_Task details_
The answer must be every line of the records below that contains the word "agent".
#### Provided information ####
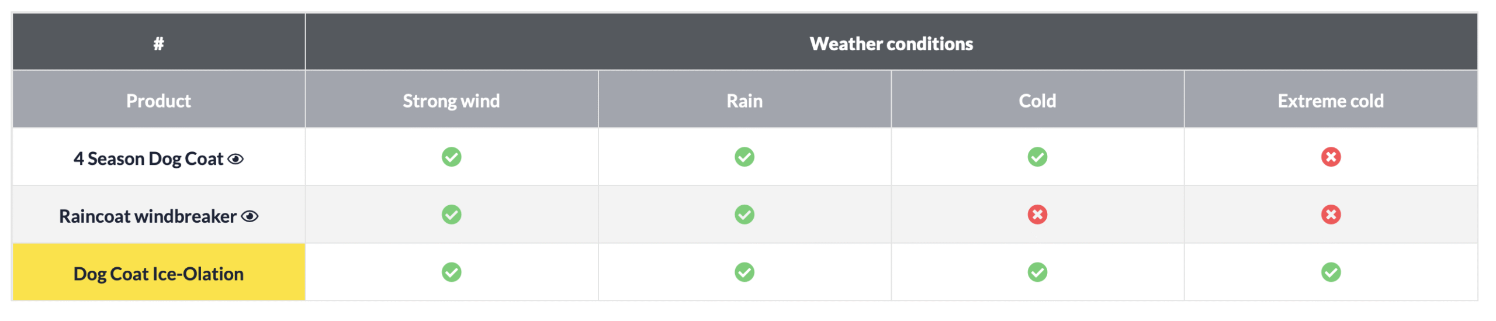Click the Strong wind column header
1496x321 pixels.
(x=451, y=101)

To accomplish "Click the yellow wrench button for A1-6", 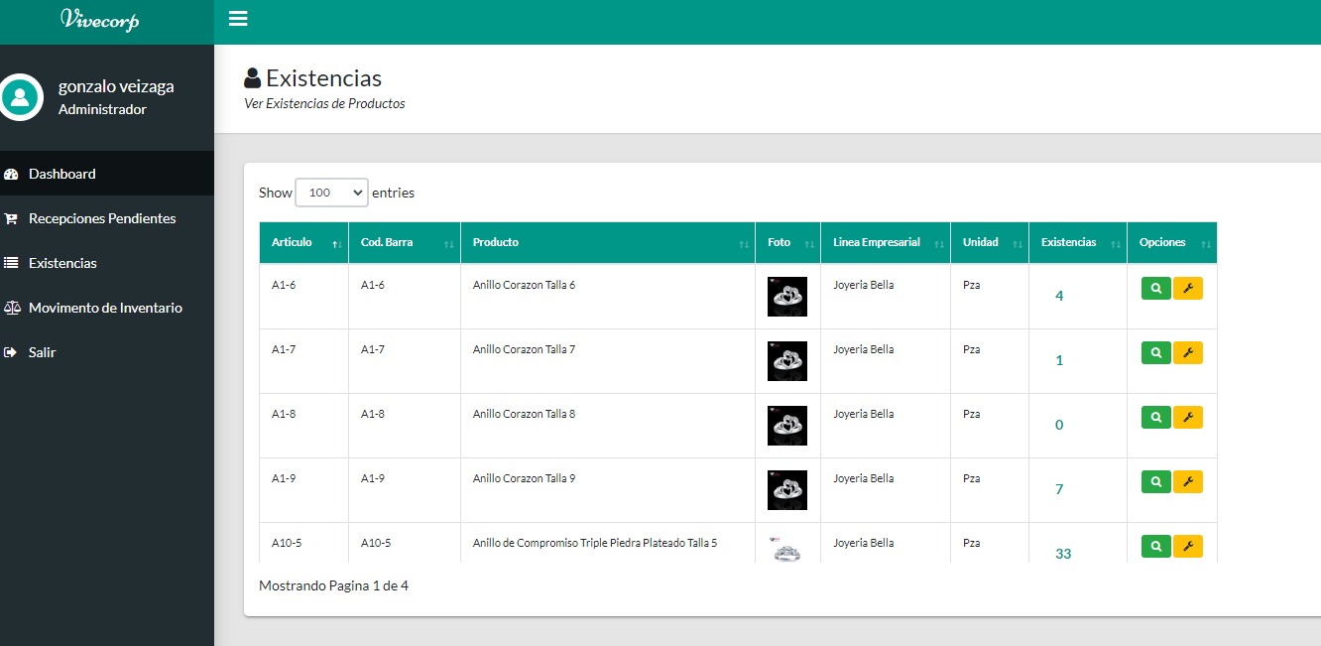I will (x=1187, y=289).
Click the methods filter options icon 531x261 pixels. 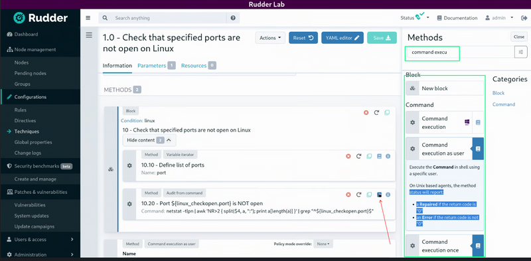pyautogui.click(x=521, y=52)
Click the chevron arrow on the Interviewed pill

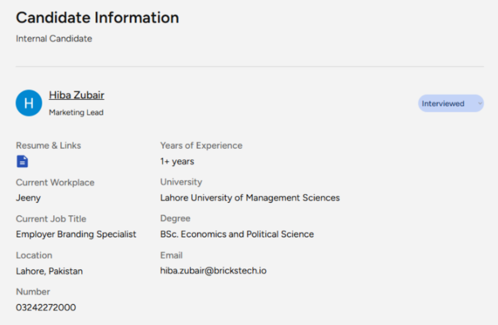click(479, 104)
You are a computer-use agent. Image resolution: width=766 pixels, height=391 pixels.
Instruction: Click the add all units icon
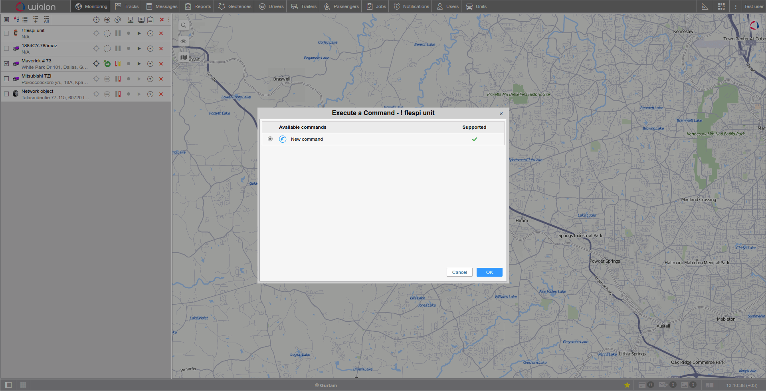[x=46, y=20]
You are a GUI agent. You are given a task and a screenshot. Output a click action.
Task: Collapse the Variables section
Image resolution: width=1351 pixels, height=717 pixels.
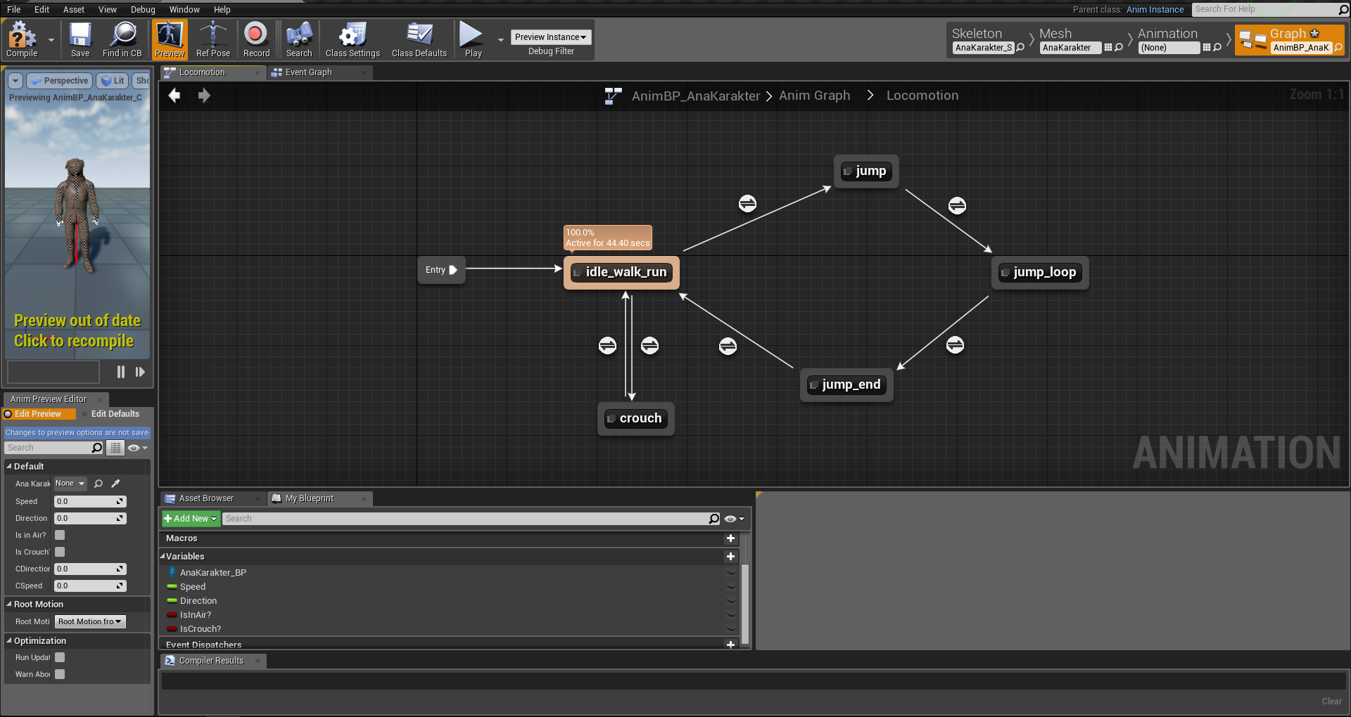point(163,556)
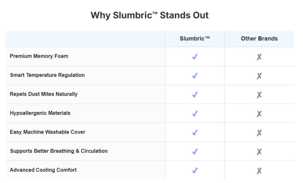Click the Other Brands column header

click(259, 39)
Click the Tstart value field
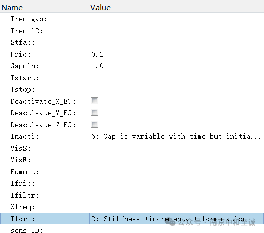264x233 pixels. coord(177,78)
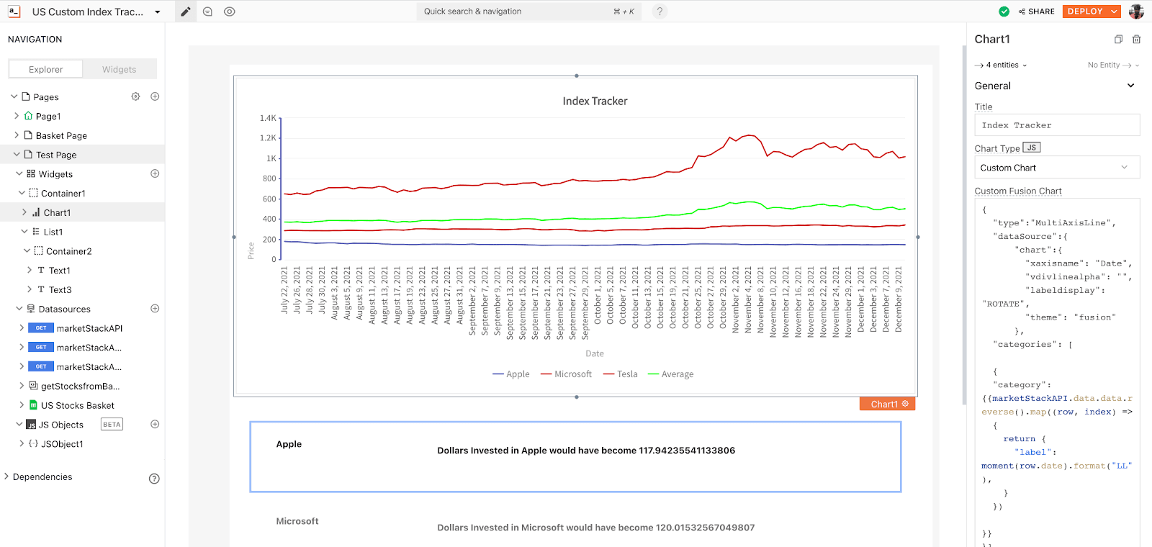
####
_Exercise response_
You are a computer-use agent. Image resolution: width=766 pixels, height=391 pixels.
You are a GUI agent. You are given a task and a screenshot. Output a click action.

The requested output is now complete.